§ What is required: However many lines the data holds, transcribe them all exactly.

(Beginning of Exercise inputs)

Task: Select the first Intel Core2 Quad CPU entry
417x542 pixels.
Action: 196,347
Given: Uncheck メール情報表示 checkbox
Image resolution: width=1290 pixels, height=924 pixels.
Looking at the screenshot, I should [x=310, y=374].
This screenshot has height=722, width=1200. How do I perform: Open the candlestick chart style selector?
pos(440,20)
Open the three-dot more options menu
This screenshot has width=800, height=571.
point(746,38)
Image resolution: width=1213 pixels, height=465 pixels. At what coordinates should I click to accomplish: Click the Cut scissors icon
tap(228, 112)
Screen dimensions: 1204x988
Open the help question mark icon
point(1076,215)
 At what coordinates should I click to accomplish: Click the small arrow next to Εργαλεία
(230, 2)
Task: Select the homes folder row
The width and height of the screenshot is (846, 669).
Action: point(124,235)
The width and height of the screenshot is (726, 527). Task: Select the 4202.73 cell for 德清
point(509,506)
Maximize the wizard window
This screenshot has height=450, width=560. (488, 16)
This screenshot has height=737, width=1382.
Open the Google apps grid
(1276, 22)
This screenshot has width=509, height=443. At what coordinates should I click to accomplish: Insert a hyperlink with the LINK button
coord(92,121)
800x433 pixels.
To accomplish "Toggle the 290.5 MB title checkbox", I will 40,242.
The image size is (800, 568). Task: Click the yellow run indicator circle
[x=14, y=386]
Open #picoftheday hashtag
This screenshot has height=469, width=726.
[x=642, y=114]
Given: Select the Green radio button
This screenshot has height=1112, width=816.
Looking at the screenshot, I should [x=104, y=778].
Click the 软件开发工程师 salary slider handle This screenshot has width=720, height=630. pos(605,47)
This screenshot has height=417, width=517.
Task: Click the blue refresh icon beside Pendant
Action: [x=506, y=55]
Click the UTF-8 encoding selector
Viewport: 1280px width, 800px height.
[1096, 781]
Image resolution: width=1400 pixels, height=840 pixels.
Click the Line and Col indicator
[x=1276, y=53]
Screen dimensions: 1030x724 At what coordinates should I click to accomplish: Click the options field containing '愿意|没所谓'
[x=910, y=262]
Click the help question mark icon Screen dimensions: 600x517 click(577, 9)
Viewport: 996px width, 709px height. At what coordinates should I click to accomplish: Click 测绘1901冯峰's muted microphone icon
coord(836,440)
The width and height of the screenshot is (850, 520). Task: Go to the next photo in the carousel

(End of Exercise inputs)

§ Written solution:
Task: Select the first Intel Core2 Quad CPU entry
417x542 pixels.
Action: 196,347
Given: Uncheck メール情報表示 checkbox
Image resolution: width=1290 pixels, height=924 pixels.
Looking at the screenshot, I should [x=310, y=374].
This screenshot has height=722, width=1200. How do I perform: Open the candlestick chart style selector?
pos(440,20)
Open the three-dot more options menu
This screenshot has width=800, height=571.
point(746,38)
Image resolution: width=1213 pixels, height=465 pixels. At what coordinates should I click to accomplish: Click the Cut scissors icon
tap(228, 112)
Screen dimensions: 1204x988
Open the help question mark icon
point(1076,215)
 At what coordinates should I click to accomplish: Click the small arrow next to Εργαλεία
(230, 2)
Task: Select the homes folder row
The width and height of the screenshot is (846, 669).
Action: point(124,235)
The width and height of the screenshot is (726, 527). Task: Select the 4202.73 cell for 德清
point(509,506)
Maximize the wizard window
This screenshot has height=450, width=560. (488, 16)
This screenshot has height=737, width=1382.
Open the Google apps grid
(1276, 22)
This screenshot has width=509, height=443. At what coordinates should I click to accomplish: Insert a hyperlink with the LINK button
coord(92,121)
800x433 pixels.
To accomplish "Toggle the 290.5 MB title checkbox", I will 40,242.
The image size is (800, 568). Task: Click the yellow run indicator circle
[x=14, y=386]
Open #picoftheday hashtag
This screenshot has height=469, width=726.
[x=642, y=114]
Given: Select the Green radio button
This screenshot has height=1112, width=816.
Looking at the screenshot, I should [x=104, y=778].
Click the 软件开发工程师 salary slider handle This screenshot has width=720, height=630. pos(605,47)
This screenshot has height=417, width=517.
Task: Click the blue refresh icon beside Pendant
Action: [x=506, y=55]
Click the UTF-8 encoding selector
Viewport: 1280px width, 800px height.
[1096, 781]
Image resolution: width=1400 pixels, height=840 pixels.
Click the Line and Col indicator
[x=1276, y=53]
Screen dimensions: 1030x724 At what coordinates should I click to accomplish: Click the options field containing '愿意|没所谓'
[x=910, y=262]
Click the help question mark icon Screen dimensions: 600x517 click(577, 9)
Viewport: 996px width, 709px height. At what coordinates should I click to accomplish: Click 测绘1901冯峰's muted microphone icon
coord(836,440)
The width and height of the screenshot is (850, 520). Task: Go to the next photo in the carousel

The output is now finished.